Tibetan Country Doctor is a long-term photographic project developed through sustained collaboration with Zhaba Gyatso, a rural Tibetan doctor working across the mountainous regions of western Sichuan’s Garzê Tibetan Autonomous Prefecture.
The work takes place across a dispersed landscape of villages, monasteries, and pastoral settlements, where distance, terrain, and uneven infrastructure shape everyday life. In this environment, access to centralized healthcare is inconsistent. While much of China has undergone rapid modernization, regions like this continue to operate at a different pace, where mobility, resources, and access to services remain limited. Communities are separated by geography, and each location functions with a degree of independence. What connects them is not a fixed system, but the presence of individuals who move between them and maintain continuity over time.
Gyatso works as a general practitioner, providing primary care across disciplines including internal medicine, pediatrics, gynecology, and emergency treatment. His approach combines Tibetan medicine, traditional Chinese medicine, and Western practices, applied according to circumstance. He treats conditions ranging from common illness to more serious cases such as tuberculosis or fractures, often without access to diagnostic equipment or specialist consultation. When treatment exceeds what can be managed locally, patients are referred to the nearest hospital, approximately five hours away by car. That journey is not always possible.
His role extends beyond treatment. He also acts as an educator, advising patients on basic health practices, prevention, and long-term care. This information is not always easily accessible in these areas. The exchange happens informally through conversation and repeated visits, becoming part of how knowledge circulates within the community.
The project follows this reality through sustained observation. Patients return over time, and familiarity builds through repeated contact. Medical decisions are shaped not only by clinical knowledge, but also by an understanding of distance, cost, and the limits of access. Care develops within these constraints and is adjusted to what can be maintained across time rather than what is ideally prescribed.

- **INPUT DATA**:
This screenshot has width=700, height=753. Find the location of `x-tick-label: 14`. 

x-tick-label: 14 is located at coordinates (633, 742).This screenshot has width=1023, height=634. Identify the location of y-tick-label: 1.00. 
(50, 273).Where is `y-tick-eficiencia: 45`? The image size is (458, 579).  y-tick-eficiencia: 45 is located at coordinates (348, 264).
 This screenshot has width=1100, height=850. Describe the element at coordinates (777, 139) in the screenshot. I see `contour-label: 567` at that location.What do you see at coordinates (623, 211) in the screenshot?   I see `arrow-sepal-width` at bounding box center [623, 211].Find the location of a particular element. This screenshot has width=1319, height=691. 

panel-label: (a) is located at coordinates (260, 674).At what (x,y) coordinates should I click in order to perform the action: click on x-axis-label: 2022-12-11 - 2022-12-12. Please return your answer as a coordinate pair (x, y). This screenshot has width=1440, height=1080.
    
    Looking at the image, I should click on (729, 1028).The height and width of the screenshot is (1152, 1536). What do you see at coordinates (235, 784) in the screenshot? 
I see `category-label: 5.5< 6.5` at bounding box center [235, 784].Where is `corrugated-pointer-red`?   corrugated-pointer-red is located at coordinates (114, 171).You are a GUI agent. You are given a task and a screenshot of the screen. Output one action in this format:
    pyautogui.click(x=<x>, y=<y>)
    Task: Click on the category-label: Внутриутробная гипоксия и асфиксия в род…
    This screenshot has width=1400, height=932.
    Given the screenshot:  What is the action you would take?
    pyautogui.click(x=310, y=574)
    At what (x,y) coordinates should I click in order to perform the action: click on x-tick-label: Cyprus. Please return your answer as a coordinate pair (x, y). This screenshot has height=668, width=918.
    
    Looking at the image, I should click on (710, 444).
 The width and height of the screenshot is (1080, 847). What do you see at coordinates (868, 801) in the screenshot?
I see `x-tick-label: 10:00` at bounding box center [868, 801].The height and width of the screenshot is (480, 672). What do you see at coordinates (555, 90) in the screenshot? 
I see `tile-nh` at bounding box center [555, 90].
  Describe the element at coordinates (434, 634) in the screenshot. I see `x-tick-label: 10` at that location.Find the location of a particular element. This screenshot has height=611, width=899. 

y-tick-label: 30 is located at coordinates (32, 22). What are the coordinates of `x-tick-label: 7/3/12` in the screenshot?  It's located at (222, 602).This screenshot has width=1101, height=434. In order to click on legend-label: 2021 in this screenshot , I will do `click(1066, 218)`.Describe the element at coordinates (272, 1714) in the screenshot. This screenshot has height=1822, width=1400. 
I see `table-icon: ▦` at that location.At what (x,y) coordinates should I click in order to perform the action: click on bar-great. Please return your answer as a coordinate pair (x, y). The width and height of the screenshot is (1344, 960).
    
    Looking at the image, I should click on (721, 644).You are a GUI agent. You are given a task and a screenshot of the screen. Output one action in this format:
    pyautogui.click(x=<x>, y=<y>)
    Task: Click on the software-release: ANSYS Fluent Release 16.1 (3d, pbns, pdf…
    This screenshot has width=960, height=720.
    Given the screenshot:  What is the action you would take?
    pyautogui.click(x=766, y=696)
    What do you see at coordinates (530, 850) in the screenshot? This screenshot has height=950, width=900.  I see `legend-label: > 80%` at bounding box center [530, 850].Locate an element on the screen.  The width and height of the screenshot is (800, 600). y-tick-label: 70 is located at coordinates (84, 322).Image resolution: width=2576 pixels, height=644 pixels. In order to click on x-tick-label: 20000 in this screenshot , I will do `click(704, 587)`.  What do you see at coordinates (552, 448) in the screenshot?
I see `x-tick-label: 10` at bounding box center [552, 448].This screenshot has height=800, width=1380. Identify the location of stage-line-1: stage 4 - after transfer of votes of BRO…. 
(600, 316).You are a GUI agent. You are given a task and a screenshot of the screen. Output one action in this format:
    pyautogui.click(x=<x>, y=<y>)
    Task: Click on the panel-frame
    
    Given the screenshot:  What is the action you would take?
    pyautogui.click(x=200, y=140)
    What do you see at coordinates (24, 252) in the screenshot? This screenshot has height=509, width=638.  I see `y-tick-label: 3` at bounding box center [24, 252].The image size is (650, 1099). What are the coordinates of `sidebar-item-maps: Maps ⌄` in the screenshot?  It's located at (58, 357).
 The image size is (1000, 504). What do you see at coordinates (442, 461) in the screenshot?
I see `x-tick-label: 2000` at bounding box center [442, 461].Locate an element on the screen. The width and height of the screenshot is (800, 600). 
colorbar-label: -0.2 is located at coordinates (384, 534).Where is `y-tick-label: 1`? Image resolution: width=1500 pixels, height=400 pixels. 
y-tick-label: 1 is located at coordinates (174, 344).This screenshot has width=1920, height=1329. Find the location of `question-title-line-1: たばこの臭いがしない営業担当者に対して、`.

- **EXERCISE INSTRUCTIONS**:
1 – According to the project description, how far away is the nearest hospital for patients whose treatment cannot be managed locally?
2 – Repeat the part of the project description that begins at the words "His role extends" and stop after "within the community.".
The records have no role in this exercise.

- **RESULTS IN ORDER**:
1 – The nearest hospital is approximately five hours away by car.

2 –
His role extends beyond treatment. He also acts as an educator, advising patients on basic health practices, prevention, and long-term care. This information is not always easily accessible in these areas. The exchange happens informally through conversation and repeated visits, becoming part of how knowledge circulates within the community.